The interpersonal shenanigans of intercontinental literati are usually good for a peep (though less and less these days). Plus, the strange connection between monstrous behavior and creativity is always interesting to explore. On the low end there's poet Jim "Lizard King" Morrison (who once urinated in a wine bottle, according to dish queen Pamela Des Barres, and told a groupie it was Chablis). On the high end, there's Pablo Picasso, a dickhead genius if ever there was one.

The October issue of Discover, not a magazine where one would expect to find low gossip about literary figures, is devoted to creativity. An article by Jo Ann C. Gutin cites Johns Hopkins psychologist Key Renfield Jamison as "the de facto point person for the art-and-madness link." She lists possible case studies: William Blake, Keats, Shelley, Poe, Emily Dickinson, Anne Sexton, Zola, Mary Shelley, Tolstoy, Gorky, and Robert Louis Stevenson. Oh, and Eugene O'Neill, Michelangelo, Gericault, Edvard Munch, Gaugin, Van Gogh, Mark Rothko, and Georgia O'Keefe. You know — Handel. Charlie Parker.

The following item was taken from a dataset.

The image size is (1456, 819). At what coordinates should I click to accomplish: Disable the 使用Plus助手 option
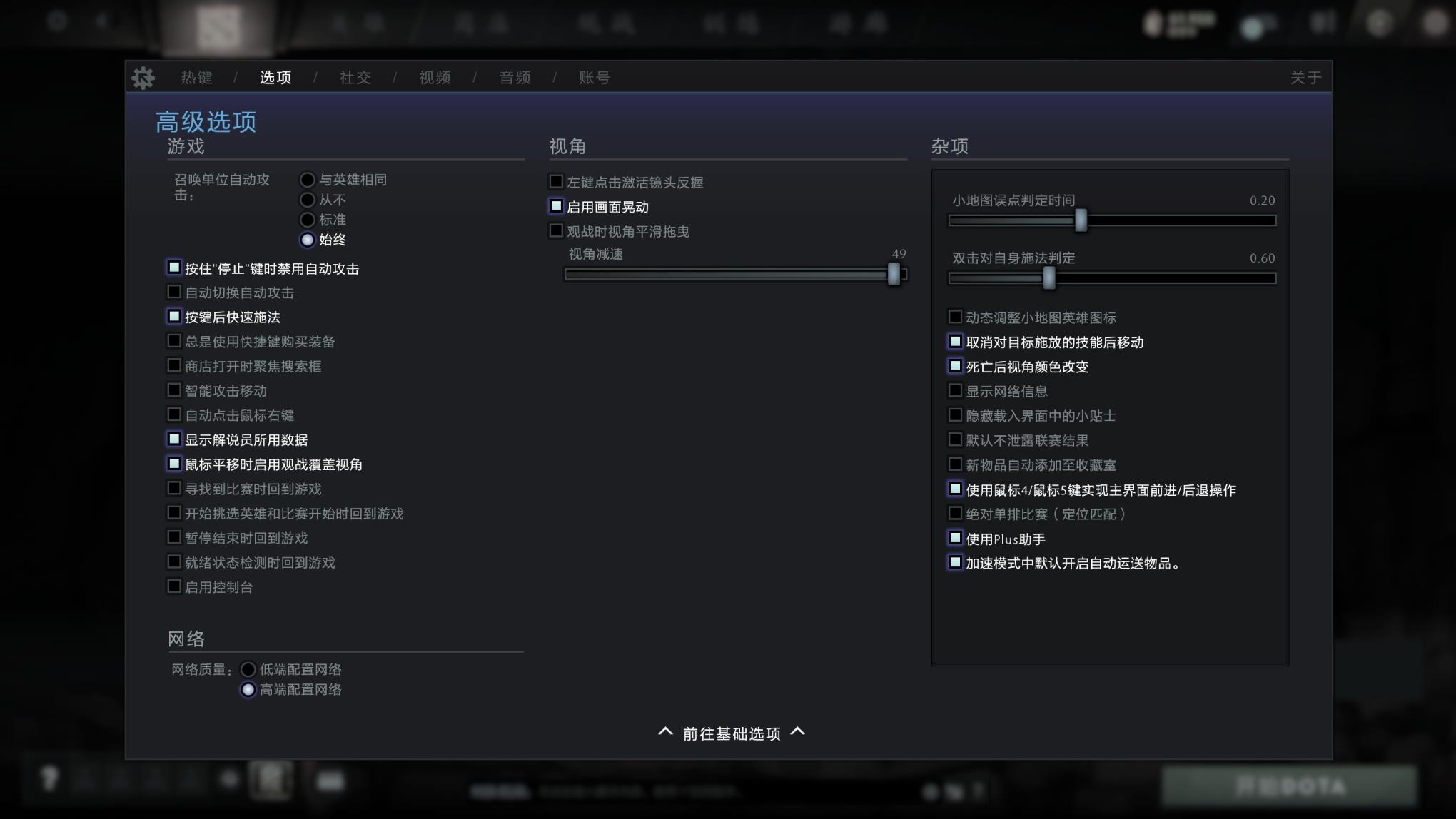955,537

But Blake (for example) was just eccentric, never cruel. To my knowledge, he never faxed exorbitant divorce demands from Connecticut to a Manhattan townhouse, more's the pity. It seems to me that most of these people were more of a problem to themselves than others. But then most of them weren't covered by the media.

It's my opinion -- not backed up by any study whatsoever — that the link between creativity and madness is largely a 20th century phenomenon, a link seized upon by artists of every stripe (abetted by Freud), because it means they can do whatever goddam obsessive thing that pops into their bright little heads, and discard anybody who gets in the way.

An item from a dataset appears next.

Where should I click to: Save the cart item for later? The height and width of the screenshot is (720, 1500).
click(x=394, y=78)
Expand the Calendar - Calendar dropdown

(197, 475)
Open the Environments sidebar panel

Insane behavior is cool. It all goes back to the Marquis de Sade, you might say. But he spent most of his life in prison or asylums. Led Zepper John Bonham did everything Sade did, maybe more, and not only got away scot-free, he was rewarded for it, until he fell over dead.

Philip Roth, of course, is much more sophisticated than, say, Robert Plant. His drug of choice might be Xanax, not cocaine, and his lifestyle might have more the flavor of emotional distance than debauchery, but there's still that familiar rock 'n' roll expectation: all things exist to meet my needs.

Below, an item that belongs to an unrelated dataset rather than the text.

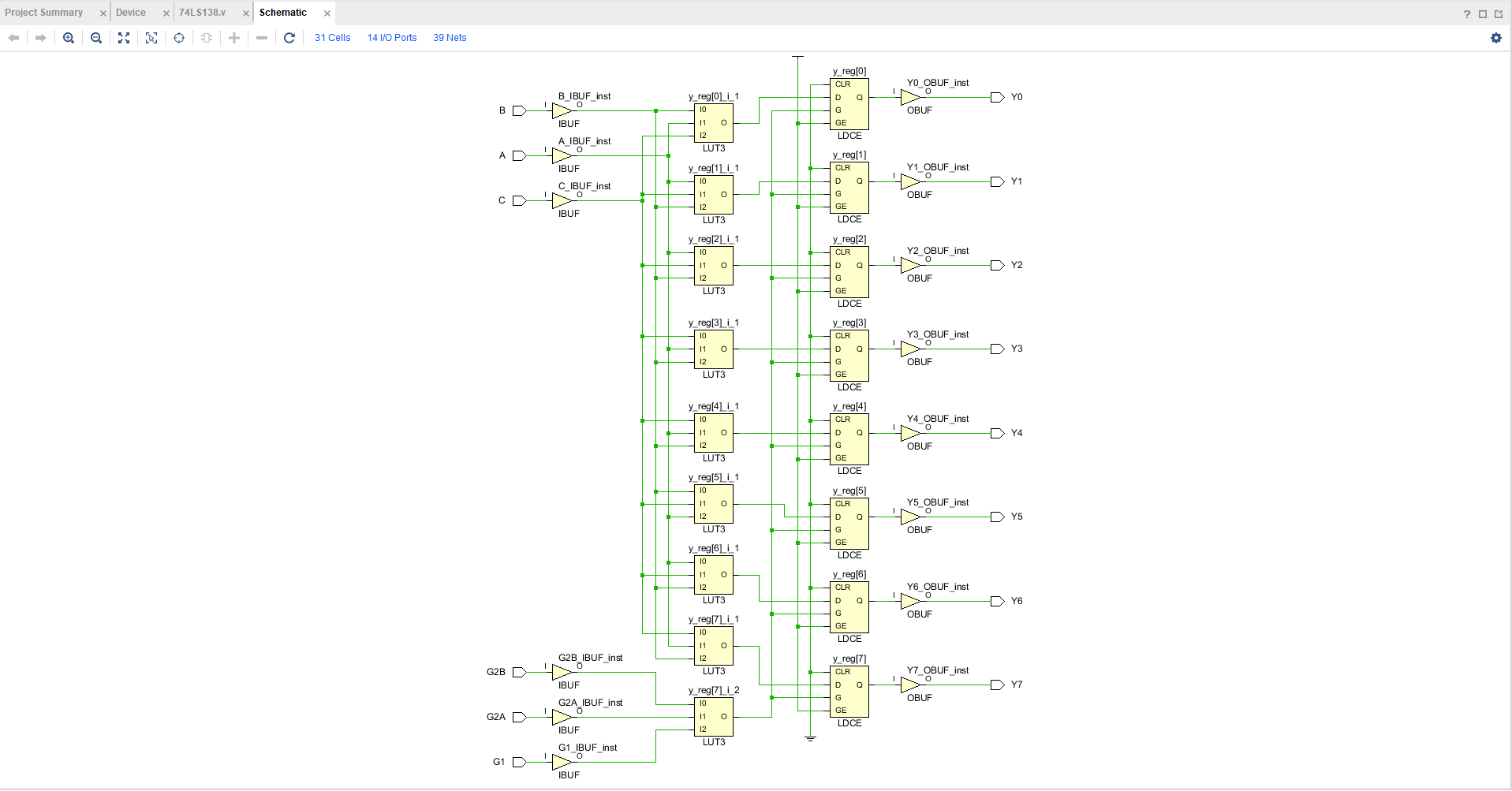This screenshot has width=1512, height=791.
Task: Select the Zoom In tool
Action: (x=69, y=38)
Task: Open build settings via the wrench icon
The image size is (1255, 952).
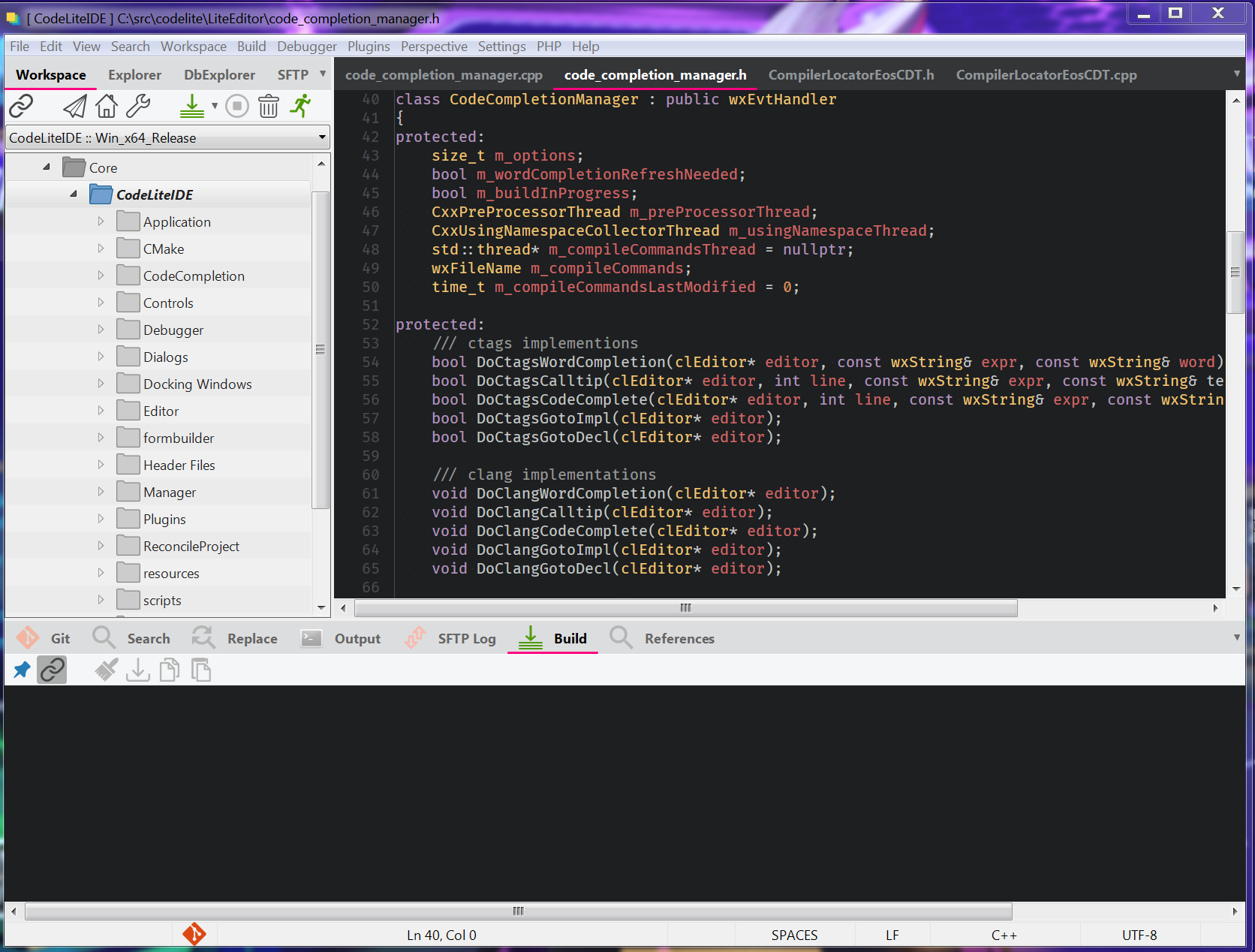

And the funny thing is, everybody conspires with artists to help them with their insane demands, the entire world conspires — from their devoted disturbed critics, their fans, to their so-called loved ones. Claire Bloom kicked her own daughter out of the house to please her guy! The great Mr. Roth made an ultimatum —"The kid or my prose style," and out she went.

In the same issue of Discover, there's an essay by Stephen Jay Gould about creativity and evolution. He defines creativity as "the capacity to originate novel structures and functions." There's such a thing as being too creative. An insect can protect itself from a predator by blending in with a leaf. But what happens when the forest disappears?

What happens when the publishing industry goes away? What happens when all the ex-wives rise up in unison? What happens when New York is no longer the cultural center of the world. Oh wait, that's already happening. What good is your protective coloration now, pal?